According to comprehensive analysis of 1,363 U.S. mid-cap and larger stocks, only
32 companies (2%)
had positive total returns during the entire recession period [2]. This extreme selectivity demonstrates the difficulty of finding winning stocks during severe economic downturns.
Key Insights
Sector Performance Patterns
Retail Trade Sector
showed surprising resilience with discount retailers thriving as consumers sought value. Dollar Tree (+28%), Walmart (+4%), Ross Stores (+11%), and Family Dollar all posted gains. Auto parts retailers like AutoZone (+22%) and O’Reilly Automotive also performed well [2].
Healthcare/Medical Sector
demonstrated recession resistance with several pharmaceutical and medical device companies gaining. Myriad Genetics (+49%) and Vertex Pharmaceuticals (+15%) led the sector, benefiting from medical necessity creating recession-resistant demand [2].
Information/Technology
saw Netflix emerge as an early winner (+44%), as consumers sought affordable home entertainment options during the downturn [2].
Counterintuitive Market Dynamics
Budget Travel
: Allegiant Travel Company gained during the recession, benefiting from falling oil prices reducing operational costs and consumers seeking budget travel options with high load factors (90%+ capacity utilization) [4].
Education
: For-profit education companies like Career Education Corporation gained as unemployed workers sought retraining opportunities during high unemployment periods [4].
Critical Risk Considerations
The analysis reveals several important caveats that investors should consider:
Limited Success Rate
: 98% of stocks lost money during the recession [2]. Even among gainers, many underperformed during the subsequent recovery. Notably, 36% of companies from that period no longer exist (acquired, bankrupt, or delisted) [2].
Recovery Performance Warning
: Several companies that gained during the recession actually underperformed during the recovery.

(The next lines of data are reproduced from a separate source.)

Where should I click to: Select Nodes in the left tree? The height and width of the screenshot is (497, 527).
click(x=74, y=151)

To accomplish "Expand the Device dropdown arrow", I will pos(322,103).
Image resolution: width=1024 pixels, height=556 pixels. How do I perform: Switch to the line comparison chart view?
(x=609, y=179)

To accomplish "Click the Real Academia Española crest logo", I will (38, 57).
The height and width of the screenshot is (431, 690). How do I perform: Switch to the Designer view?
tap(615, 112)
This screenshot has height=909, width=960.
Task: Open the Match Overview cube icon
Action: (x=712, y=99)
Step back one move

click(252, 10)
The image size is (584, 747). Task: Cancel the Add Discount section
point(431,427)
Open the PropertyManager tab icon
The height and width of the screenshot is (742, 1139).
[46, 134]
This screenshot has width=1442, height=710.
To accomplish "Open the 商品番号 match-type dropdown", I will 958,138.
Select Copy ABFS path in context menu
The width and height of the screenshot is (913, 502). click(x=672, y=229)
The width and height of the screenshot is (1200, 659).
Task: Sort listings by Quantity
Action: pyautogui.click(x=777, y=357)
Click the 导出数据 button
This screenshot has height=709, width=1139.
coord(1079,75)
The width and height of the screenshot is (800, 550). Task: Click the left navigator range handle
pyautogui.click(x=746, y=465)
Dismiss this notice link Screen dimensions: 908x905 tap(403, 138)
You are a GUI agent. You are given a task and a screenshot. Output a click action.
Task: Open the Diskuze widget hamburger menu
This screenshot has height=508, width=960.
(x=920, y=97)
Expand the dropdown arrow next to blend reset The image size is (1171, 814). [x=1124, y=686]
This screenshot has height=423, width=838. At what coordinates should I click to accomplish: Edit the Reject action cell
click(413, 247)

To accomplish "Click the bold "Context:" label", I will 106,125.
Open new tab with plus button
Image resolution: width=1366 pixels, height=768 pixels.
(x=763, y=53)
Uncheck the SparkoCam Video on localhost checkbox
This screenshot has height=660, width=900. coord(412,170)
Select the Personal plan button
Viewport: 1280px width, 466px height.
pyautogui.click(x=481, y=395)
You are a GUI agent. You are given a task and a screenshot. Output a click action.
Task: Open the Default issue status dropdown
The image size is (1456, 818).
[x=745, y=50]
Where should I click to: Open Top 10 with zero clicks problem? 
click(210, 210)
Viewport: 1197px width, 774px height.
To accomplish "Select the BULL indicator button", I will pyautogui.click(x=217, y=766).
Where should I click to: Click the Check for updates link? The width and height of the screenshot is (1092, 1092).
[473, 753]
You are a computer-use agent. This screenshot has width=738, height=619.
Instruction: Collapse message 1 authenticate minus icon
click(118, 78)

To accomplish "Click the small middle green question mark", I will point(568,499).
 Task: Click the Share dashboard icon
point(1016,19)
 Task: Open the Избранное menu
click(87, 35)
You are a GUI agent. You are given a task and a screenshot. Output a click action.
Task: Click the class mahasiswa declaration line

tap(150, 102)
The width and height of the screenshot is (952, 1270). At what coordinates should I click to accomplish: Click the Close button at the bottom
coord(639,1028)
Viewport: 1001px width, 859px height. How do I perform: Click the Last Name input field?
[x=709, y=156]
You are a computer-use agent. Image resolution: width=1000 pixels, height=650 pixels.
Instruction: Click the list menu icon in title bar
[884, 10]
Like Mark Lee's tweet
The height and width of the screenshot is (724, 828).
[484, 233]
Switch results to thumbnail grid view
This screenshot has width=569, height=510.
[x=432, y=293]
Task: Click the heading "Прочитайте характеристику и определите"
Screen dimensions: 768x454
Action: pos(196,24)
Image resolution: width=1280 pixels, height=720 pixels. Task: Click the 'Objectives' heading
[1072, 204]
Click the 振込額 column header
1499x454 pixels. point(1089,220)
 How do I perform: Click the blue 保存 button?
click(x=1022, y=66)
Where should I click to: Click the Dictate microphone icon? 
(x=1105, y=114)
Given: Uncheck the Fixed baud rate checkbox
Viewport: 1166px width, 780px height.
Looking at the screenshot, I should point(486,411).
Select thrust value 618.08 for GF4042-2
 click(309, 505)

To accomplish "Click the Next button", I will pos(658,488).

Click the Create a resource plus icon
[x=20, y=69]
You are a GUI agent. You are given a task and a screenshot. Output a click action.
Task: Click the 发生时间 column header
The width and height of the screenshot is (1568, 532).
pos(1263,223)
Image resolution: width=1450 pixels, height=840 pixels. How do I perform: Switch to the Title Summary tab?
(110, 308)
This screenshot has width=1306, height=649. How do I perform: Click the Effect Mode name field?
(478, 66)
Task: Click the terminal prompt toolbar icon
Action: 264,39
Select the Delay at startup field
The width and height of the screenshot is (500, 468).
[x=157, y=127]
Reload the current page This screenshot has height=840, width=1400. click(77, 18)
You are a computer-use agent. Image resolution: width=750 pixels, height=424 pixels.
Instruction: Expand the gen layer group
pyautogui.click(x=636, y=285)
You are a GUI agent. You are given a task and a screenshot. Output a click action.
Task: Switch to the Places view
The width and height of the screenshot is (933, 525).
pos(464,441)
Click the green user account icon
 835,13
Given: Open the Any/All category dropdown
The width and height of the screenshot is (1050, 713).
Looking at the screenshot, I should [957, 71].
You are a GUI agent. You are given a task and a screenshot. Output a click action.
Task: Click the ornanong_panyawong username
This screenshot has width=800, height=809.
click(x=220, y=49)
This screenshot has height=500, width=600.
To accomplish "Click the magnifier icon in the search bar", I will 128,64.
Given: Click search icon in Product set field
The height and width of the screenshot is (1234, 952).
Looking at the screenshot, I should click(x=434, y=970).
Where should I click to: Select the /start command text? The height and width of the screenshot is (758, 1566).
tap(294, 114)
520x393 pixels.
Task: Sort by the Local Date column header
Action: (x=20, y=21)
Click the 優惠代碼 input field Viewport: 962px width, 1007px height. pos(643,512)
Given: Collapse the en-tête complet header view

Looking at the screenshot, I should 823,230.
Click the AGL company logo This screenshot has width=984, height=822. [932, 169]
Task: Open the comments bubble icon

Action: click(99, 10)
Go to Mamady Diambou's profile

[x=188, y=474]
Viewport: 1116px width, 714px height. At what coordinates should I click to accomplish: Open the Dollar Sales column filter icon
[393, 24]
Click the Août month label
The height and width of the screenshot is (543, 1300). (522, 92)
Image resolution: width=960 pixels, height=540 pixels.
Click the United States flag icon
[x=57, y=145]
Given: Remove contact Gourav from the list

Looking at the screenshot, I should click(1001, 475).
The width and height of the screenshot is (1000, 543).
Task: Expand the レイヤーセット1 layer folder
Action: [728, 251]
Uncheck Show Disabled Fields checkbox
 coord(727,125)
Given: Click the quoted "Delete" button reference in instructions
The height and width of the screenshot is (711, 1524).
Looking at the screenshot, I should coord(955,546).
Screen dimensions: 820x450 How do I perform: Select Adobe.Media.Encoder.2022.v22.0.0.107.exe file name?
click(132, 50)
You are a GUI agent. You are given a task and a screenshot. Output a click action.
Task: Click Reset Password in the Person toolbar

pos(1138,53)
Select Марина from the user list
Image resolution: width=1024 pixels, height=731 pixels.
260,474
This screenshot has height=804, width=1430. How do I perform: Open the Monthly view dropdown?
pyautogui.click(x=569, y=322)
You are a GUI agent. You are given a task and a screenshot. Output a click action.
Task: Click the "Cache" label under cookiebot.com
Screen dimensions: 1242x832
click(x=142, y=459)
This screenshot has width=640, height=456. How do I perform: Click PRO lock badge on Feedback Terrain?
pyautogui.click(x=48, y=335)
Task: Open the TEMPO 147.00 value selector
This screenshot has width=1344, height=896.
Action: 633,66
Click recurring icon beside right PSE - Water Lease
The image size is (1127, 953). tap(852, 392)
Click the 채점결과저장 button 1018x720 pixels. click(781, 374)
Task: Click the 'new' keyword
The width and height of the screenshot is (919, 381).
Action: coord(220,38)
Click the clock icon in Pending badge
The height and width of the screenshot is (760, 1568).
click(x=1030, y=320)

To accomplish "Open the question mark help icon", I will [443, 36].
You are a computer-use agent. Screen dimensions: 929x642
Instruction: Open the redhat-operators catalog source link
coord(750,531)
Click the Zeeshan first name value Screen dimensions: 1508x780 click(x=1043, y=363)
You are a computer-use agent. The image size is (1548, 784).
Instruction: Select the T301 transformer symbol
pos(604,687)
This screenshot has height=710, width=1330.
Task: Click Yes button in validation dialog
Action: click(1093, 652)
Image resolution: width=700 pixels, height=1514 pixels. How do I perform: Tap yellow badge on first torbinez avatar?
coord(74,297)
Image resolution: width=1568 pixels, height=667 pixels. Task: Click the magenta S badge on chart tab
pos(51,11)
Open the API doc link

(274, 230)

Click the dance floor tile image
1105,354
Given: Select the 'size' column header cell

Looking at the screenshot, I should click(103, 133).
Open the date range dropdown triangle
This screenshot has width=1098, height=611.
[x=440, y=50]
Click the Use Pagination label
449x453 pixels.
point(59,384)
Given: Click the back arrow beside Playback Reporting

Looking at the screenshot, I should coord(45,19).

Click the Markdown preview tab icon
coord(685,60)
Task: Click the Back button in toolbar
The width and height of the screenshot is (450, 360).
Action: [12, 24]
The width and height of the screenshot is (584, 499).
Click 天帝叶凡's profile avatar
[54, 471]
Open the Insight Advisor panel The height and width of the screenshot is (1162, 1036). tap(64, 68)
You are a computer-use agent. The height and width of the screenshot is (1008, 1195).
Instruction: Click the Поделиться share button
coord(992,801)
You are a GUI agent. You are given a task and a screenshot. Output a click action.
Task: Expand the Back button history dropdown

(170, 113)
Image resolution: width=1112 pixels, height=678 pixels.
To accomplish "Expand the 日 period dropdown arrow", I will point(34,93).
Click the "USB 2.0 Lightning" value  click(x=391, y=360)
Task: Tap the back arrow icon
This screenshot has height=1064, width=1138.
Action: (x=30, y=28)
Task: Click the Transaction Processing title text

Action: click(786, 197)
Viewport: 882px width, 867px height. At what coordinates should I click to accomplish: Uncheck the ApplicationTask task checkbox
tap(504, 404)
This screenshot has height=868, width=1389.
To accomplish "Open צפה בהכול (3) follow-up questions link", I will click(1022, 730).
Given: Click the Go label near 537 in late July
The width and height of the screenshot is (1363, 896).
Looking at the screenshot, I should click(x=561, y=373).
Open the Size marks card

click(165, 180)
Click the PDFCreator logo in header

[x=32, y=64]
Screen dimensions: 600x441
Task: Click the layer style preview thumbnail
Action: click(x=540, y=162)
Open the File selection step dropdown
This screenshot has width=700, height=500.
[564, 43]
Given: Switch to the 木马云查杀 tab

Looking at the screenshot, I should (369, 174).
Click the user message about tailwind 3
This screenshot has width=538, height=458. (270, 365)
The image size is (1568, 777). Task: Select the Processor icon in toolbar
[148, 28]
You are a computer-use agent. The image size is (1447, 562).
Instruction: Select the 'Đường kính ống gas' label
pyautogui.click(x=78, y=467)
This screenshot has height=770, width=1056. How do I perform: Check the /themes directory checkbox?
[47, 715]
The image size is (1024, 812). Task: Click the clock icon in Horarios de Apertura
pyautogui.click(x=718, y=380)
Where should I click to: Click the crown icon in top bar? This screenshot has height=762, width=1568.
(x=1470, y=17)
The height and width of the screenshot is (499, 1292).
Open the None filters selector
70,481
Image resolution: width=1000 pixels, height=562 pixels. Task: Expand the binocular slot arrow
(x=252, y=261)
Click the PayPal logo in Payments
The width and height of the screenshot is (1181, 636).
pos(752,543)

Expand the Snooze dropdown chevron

Myriad Genetics gained 49% during the recession but lost 13% during recovery, while H&R Block gained 0.4% during recession but lost 1% during recovery [2].
Sector-Specific Risks
: Pharmaceutical gains may not repeat in future recessions due to different regulatory environments. REITs performed poorly during the housing crisis but might fare better in non-housing-related recessions. Financial sector winners were largely government-supported outliers [4].
Risks & Opportunities
Major Risk Points
Non-repeatable anomalies
: Many 2008 winners benefited from unique circumstances including government bailouts and specific market dislocations that are unlikely to recur [2][4].
Structural market changes
: The economy and market dynamics have evolved significantly since 2008, potentially altering which sectors might perform well in future recessions [2].
Survivorship bias
: Focusing only on winners ignores the 98% failure rate among stocks during the recession period [2].
Timing risk
: No investor can perfectly time market bottoms and recoveries, making stock selection during recessions extremely challenging [2].
Opportunity Windows
Defensive positioning
: Historical patterns suggest that defensive positioning and cash reserves typically provide better risk-adjusted returns than attempting to pick individual recession winners [2][4].
Industry selection over stock selection
: Analysis shows that picking the right industry was more important than individual stock selection, as performance varied widely within sectors [2].
Quality and size focus
: Mid-cap and larger companies showed better survival rates, with smaller companies experiencing higher volatility and failure rates [2].
Key Information Summary
The analysis reveals that during the Great Recession (December 2007 to June 2009), the S&P 500 declined 37.87% [0], with only 32 out of 1,363 analyzed U.S. stocks (2%) achieving positive returns [2]. Top performers included Bowles Fluidics Corporation (+58%), Myriad Genetics (+49%), Netflix (+44%), Dollar Tree (+28%), and AutoZone (+22%) [2].
The most successful sectors were discount retail, healthcare/pharmaceuticals, and budget entertainment. However, the analysis strongly suggests that holding cash was actually a superior strategy for most investors, providing capital preservation during the market decline and buying power for undervalued opportunities at market bottom [2][4].
Users should be aware that attempting to replicate Great Recession performance patterns carries significant risks due to non-repeatable anomalies, structural market changes, survivorship bias, and timing challenges. Historical patterns indicate that defensive positioning and cash reserves typically provide better risk-adjusted returns than attempting to pick individual recession winners [2][4].